## Passage provided
========================================================================
There are guidelines barring driving for private use in patients who have received an implantable cardioverter defibrillator (ICD).6 In patients who received an ICD for primary prevention, they should not drive for one month (European Heart Rhythm Association) or one week (American Heart Association). This suggestion is so that the ICD implant can heal. Currently, professional drivers (e.g., commercial truck drivers) are permanently barred from driving with an ICD implant. However, these are patients who have not necessarily had a syncopal event, as in the patient described here.

Thus, it is generally suggested that patients without a defibrillator refrain from driving 3 to 6 months after a syncopal event while driving, but there is no hard rule that guides us in that regard.

Use of ILRs in Syncope

The use of implantable loop recorders (ILRs) in the evaluation of syncope has been well documented. Therefore, we will touch only briefly on this topic since it is beyond the narrow scope of our article.

The PICTURE (Place of Reveal in the Care Pathway and Treatment of patients with Unexplained Recurrent Syncope) registry was a prospective study conducted in 11 countries using ILRs to evaluate 570 patients with unexplained syncope.7 Almost 40% of the patients had at least one syncopal event over the roughly 10-month follow-up period. Of those patients, 170 (or 78%) had the event documented on the ILR, which led to a diagnosis for the syncopal events. Over half (51%) had bradyarrhythmias or pauses, leading to insertion of a pacemaker. At the end of the study period, 18% still had no diagnosis on the ILR for their unexplained syncopal spells.
========================================================================
## Information shown
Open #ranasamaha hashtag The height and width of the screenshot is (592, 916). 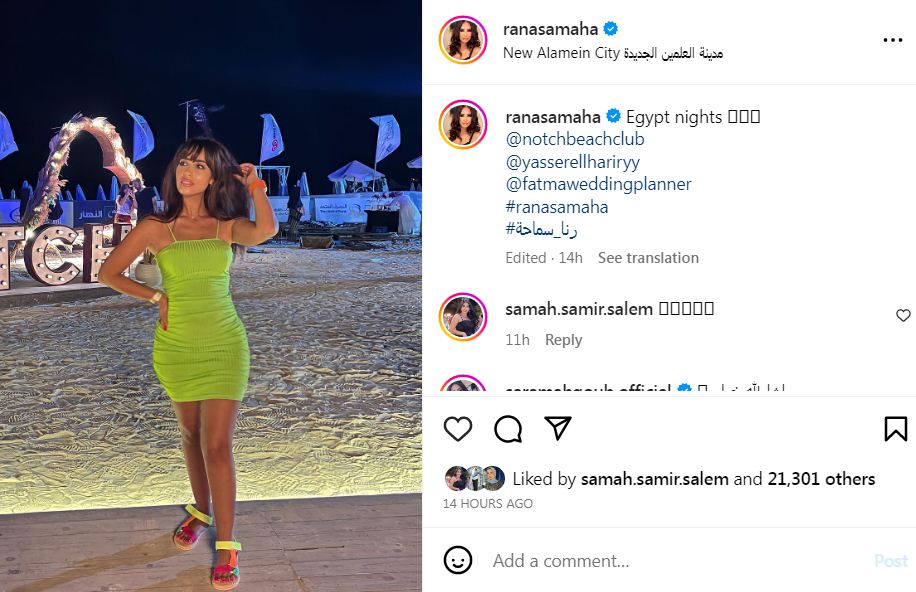coord(557,207)
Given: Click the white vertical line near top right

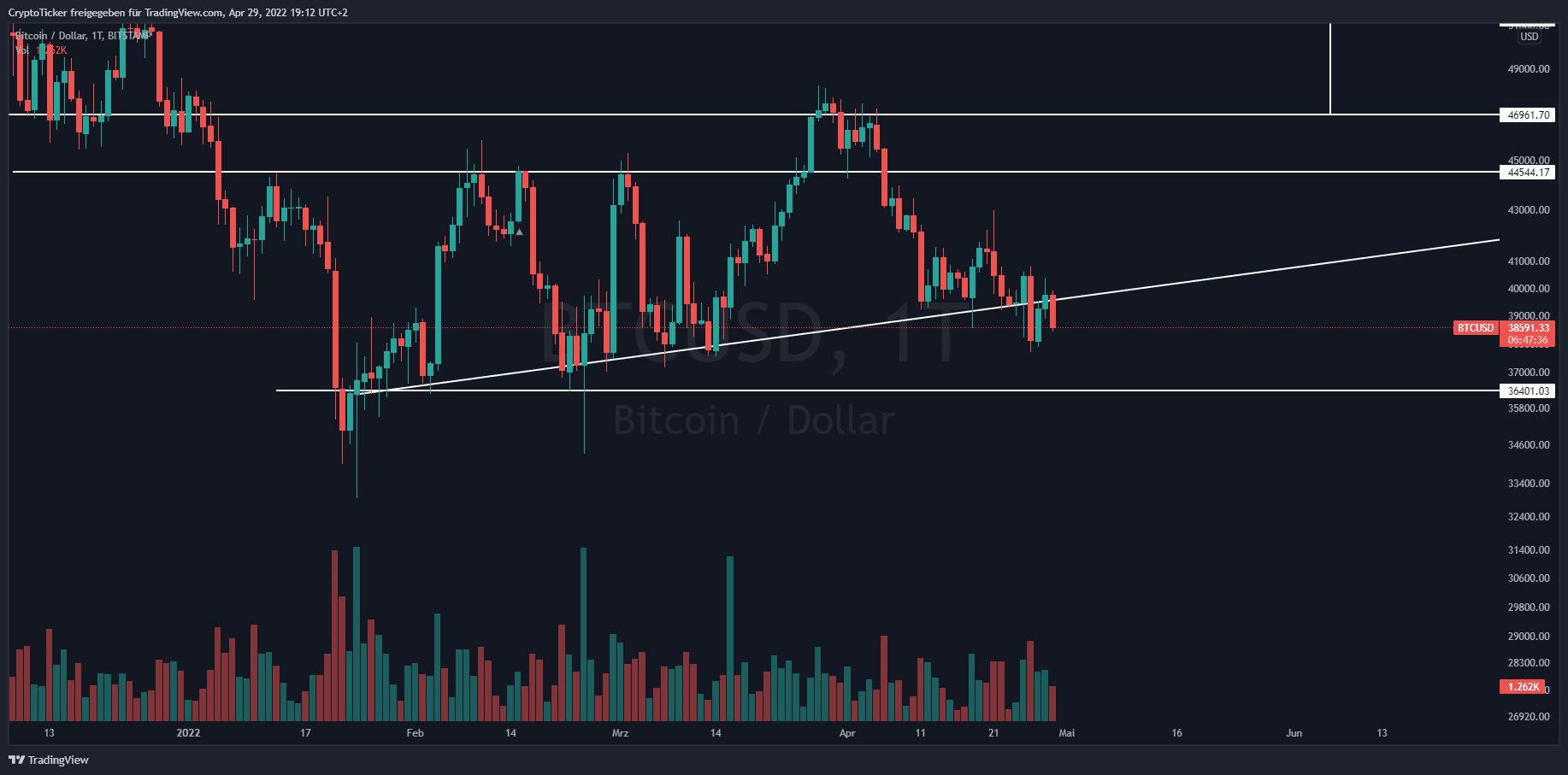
========================================================================
## Task requirements
1. Please list every percentage figure that appears in the syncope passage.
2. Quote the syncope passage word for word between "There are guidelines" and "in that regard.", inclusive.

## Solved problems
1.
40%
78%
51%
18%

2.
There are guidelines barring driving for private use in patients who have received an implantable cardioverter defibrillator (ICD).6 In patients who received an ICD for primary prevention, they should not drive for one month (European Heart Rhythm Association) or one week (American Heart Association). This suggestion is so that the ICD implant can heal. Currently, professional drivers (e.g., commercial truck drivers) are permanently barred from driving with an ICD implant. However, these are patients who have not necessarily had a syncopal event, as in the patient described here.

Thus, it is generally suggested that patients without a defibrillator refrain from driving 3 to 6 months after a syncopal event while driving, but there is no hard rule that guides us in that regard.